**DIRECTIONS:** What is needed is an exact copy of every line from the one containing "1170x658 pixels. Task: Click" through the end of the entries; please set it down without any pictures.

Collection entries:
━━━━━━━━━━━━━━━━━━━━━━━━━━━━━━

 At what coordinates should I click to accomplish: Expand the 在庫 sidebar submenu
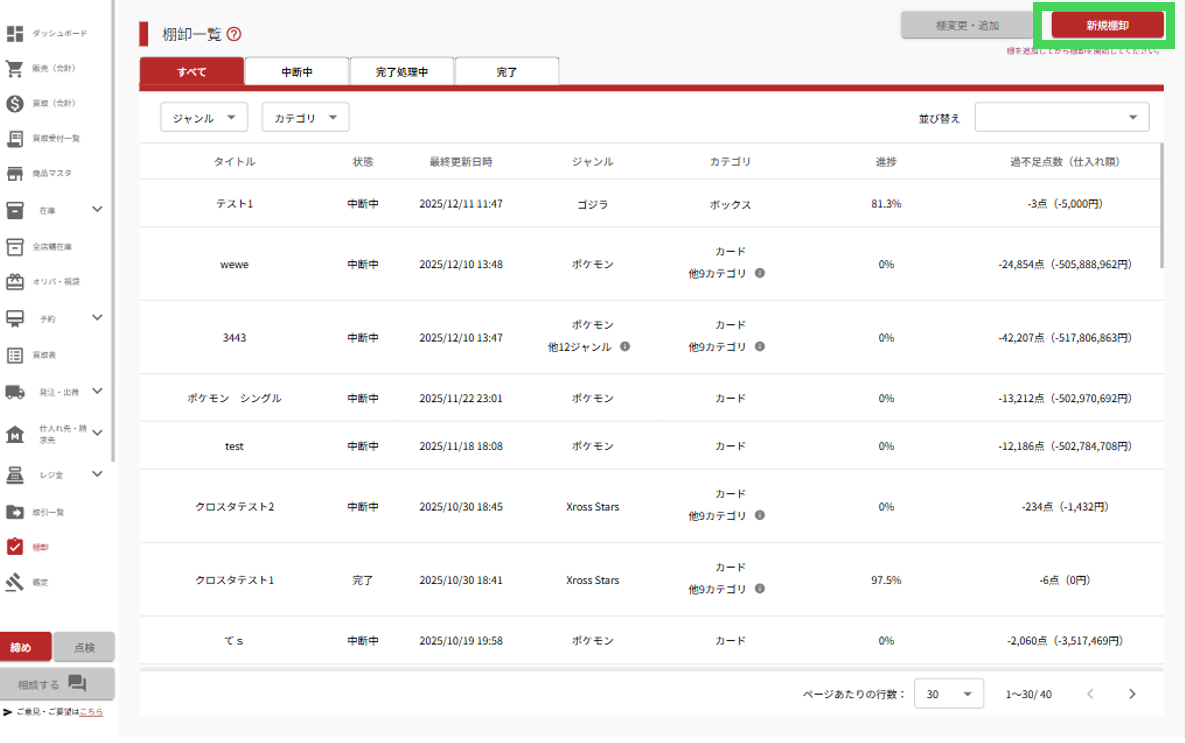tap(97, 210)
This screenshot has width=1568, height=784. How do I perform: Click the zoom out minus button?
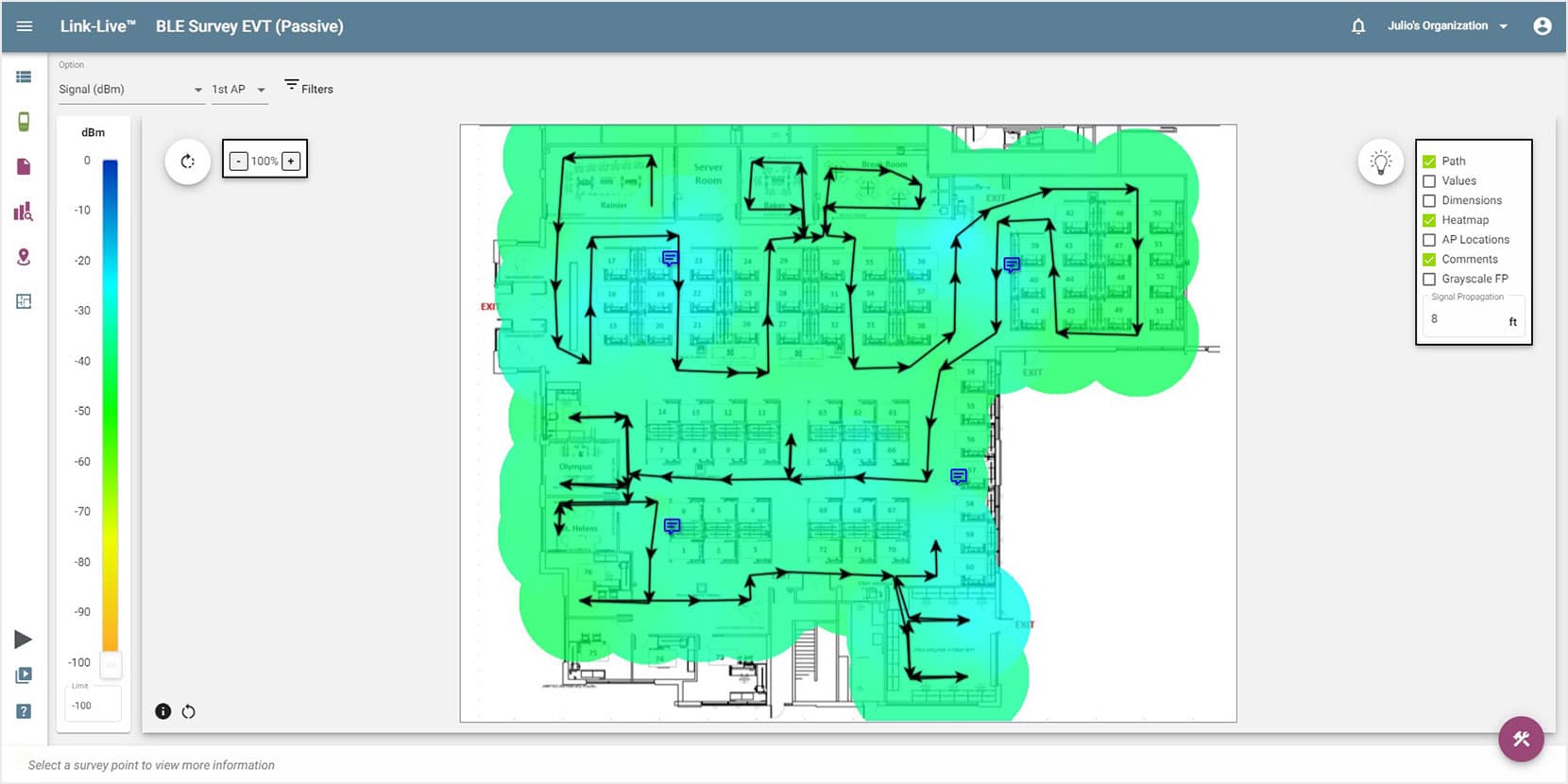click(x=238, y=162)
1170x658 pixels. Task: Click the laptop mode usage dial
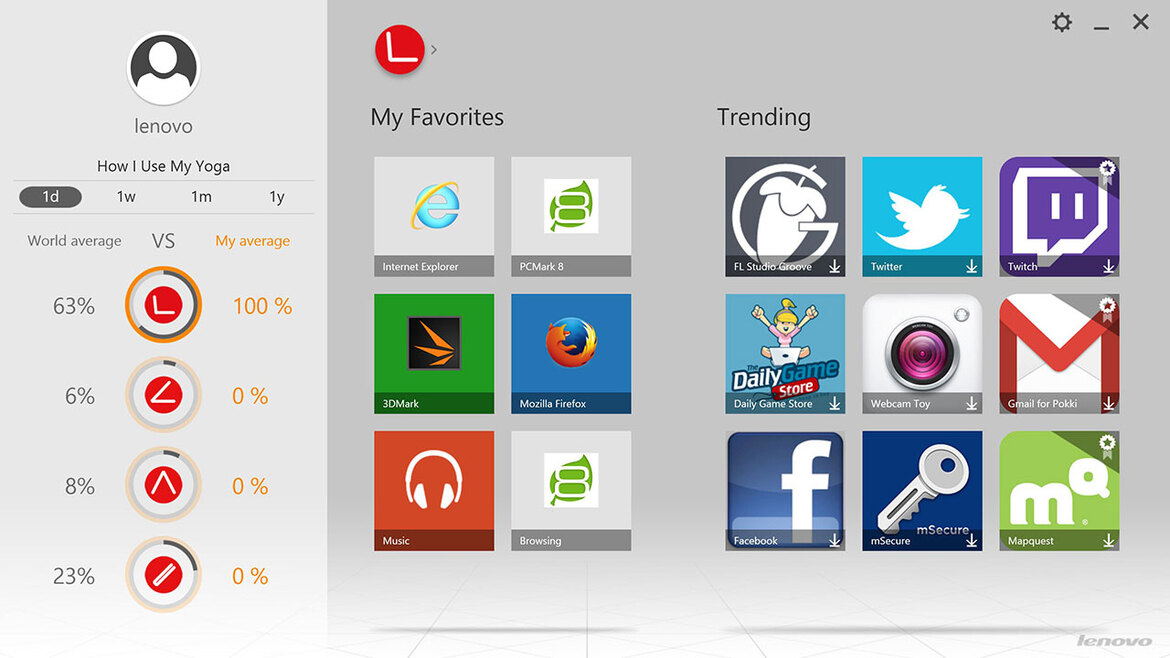tap(163, 305)
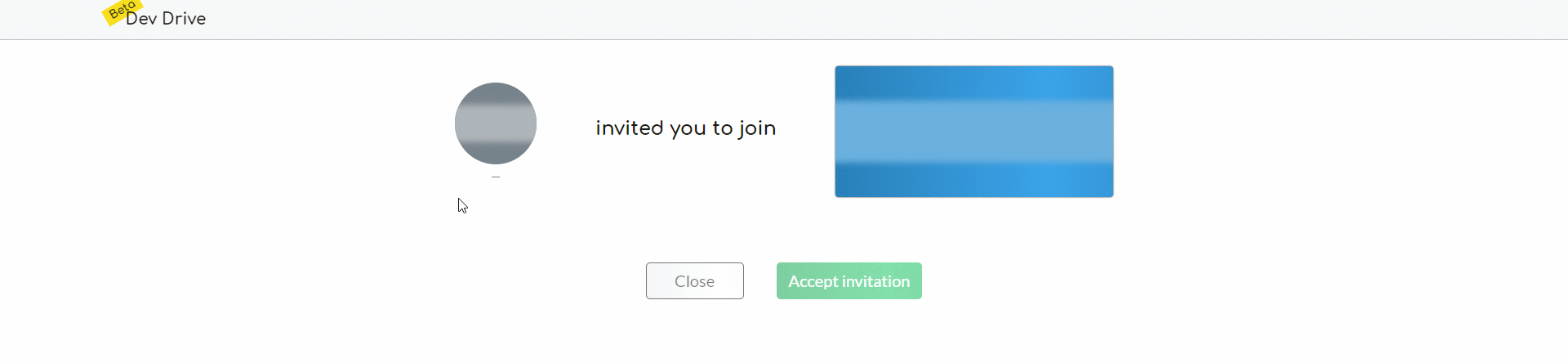The image size is (1568, 363).
Task: Click the Accept invitation button
Action: tap(849, 280)
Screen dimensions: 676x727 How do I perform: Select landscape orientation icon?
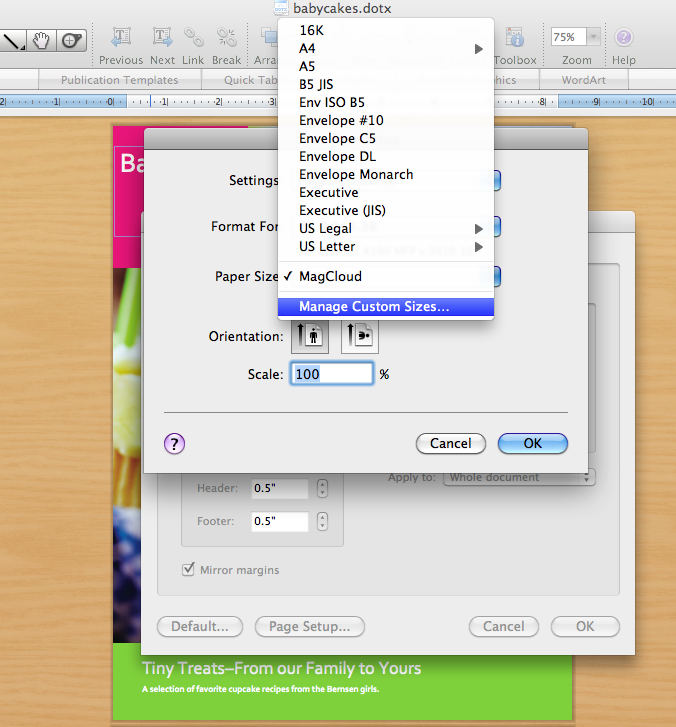point(359,336)
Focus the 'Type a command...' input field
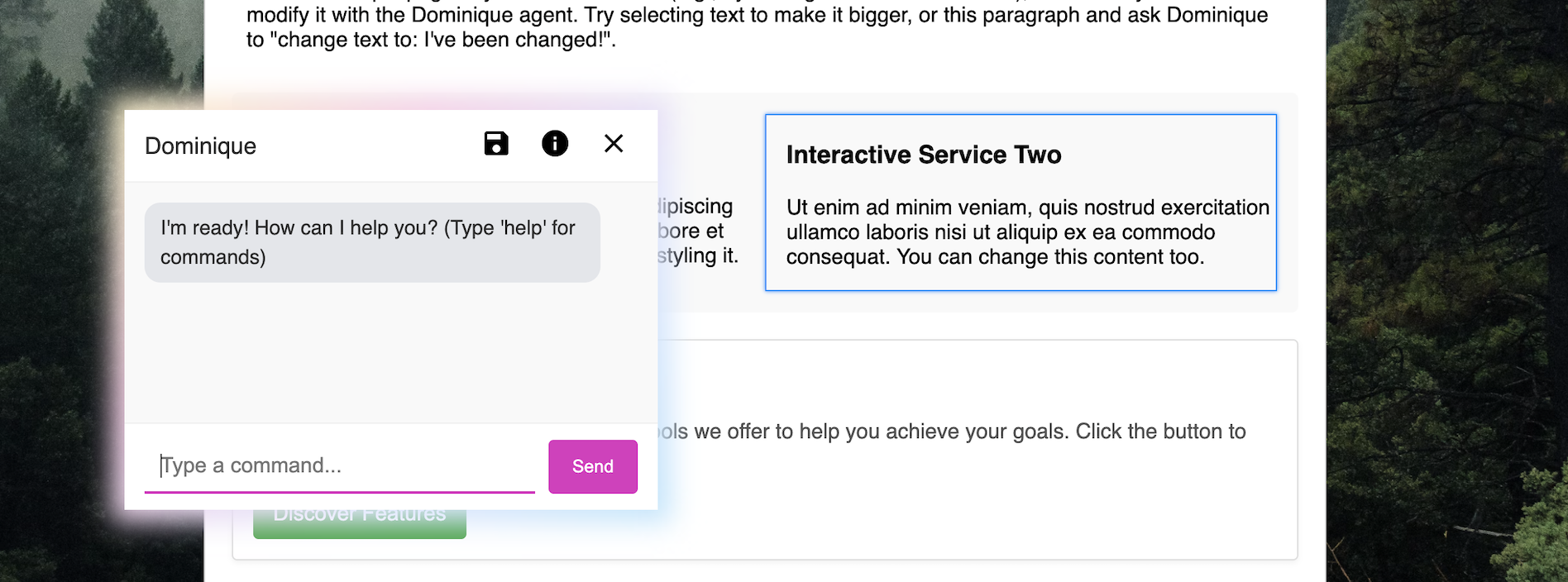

━━━━━━━━━━━━━━━━━━━━━━━━━━━━━━

**OUTPUT OF THE TASK:**
1170x658 pixels. Task: Click the laptop mode usage dial
tap(163, 305)
The image size is (1568, 363).
Task: Click the Accept invitation button
Action: tap(849, 280)
Screen dimensions: 676x727 How do I perform: Select landscape orientation icon?
point(359,336)
Focus the 'Type a command...' input field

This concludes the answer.